Certe storie sono fatte per essere raccontate, altre per essere dimenticate, altre ancora per essere inventate.
Questa è la storia di quella volta che, mentre pedalavamo su per la Litoranea, la mia compare ha bucato una gomma e siamo state soccorse da una giovane e graziosa ciclista anglofona di origine incerta.
Ci trova così: una completamente nera di grasso di catena – con tanto di mezzo baffo alla Hitler – intenta a cercare adesivi per terra, che vorrebbe usare come pezze posticce; l’altra a girare e rigirare un guanto usa e getta come se fosse un cubo di Rubik, alla ricerca di un’improbabile soluzione in stile McGyver.

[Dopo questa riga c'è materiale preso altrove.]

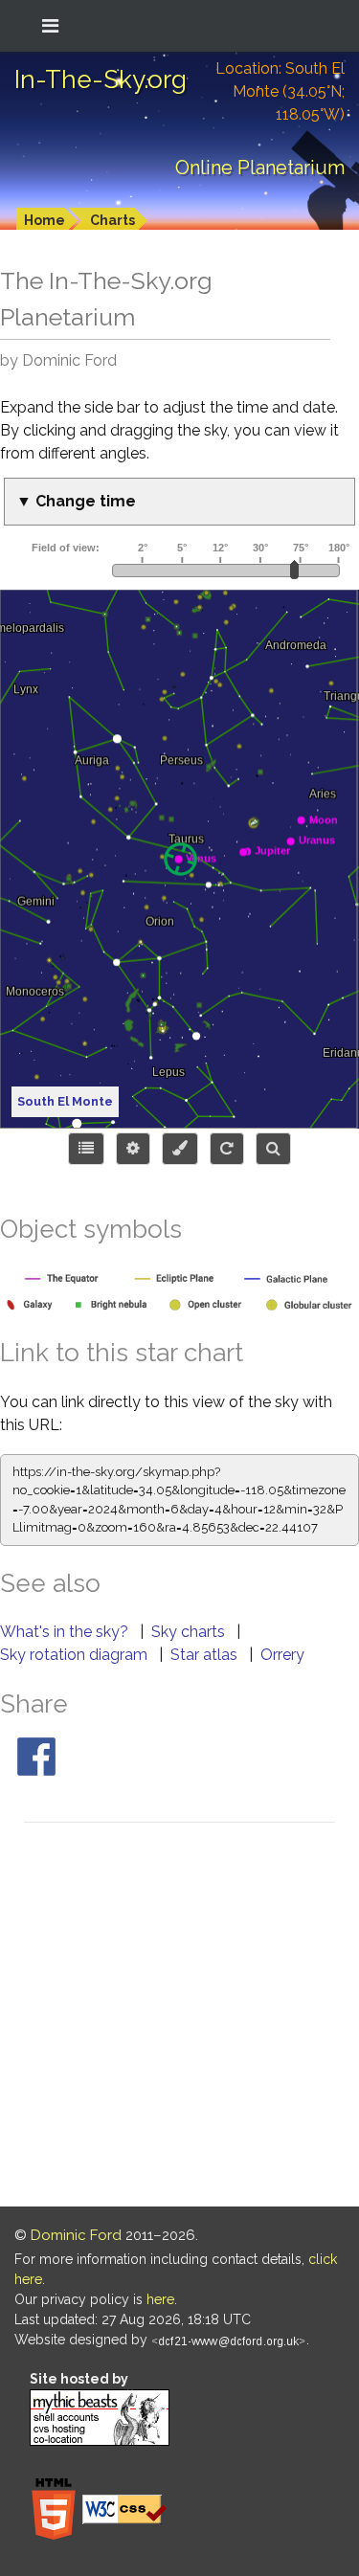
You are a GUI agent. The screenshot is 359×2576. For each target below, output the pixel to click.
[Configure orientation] (227, 1148)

La giovane e graziosa ciclista anglofona di origine incerta, provvista di tutta l’attrezzatura utile alla riparazione, ci fornisce una toppa e della colla, che maneggiamo con lo stesso fare esperto di un quindicenne alle prese col clitoride della sua fidanzatina.
Nel frattempo abbozzo un paio di battute in inglese, in un tentativo maldestro di smorzare l’imbarazzo, ma lo sguardo della nostra soccorritrice si fa sempre più eloquente: ci ha definitivamente e irreversibilmente classificate come abelinate.
Per conservare quel poco di dignità rimastaci, decidiamo di congedarla e finire il lavoro da sole: non insiste e si rimette in sella, rispondendo al nostro “tenchiu” con qualcosa che non capiamo, ma che nella nostra fantasia suona come un “pensatemi!” seguito da svariati emoji a forma di cuore.
Nel finale alternativo di questa storia, la giovanotta di cui sopra si innamora di me, ci sposiamo seduta stante e partiamo insieme per un cicloviaggio di nozze alla volta dell’infinito, lasciando la mia compare nella merda.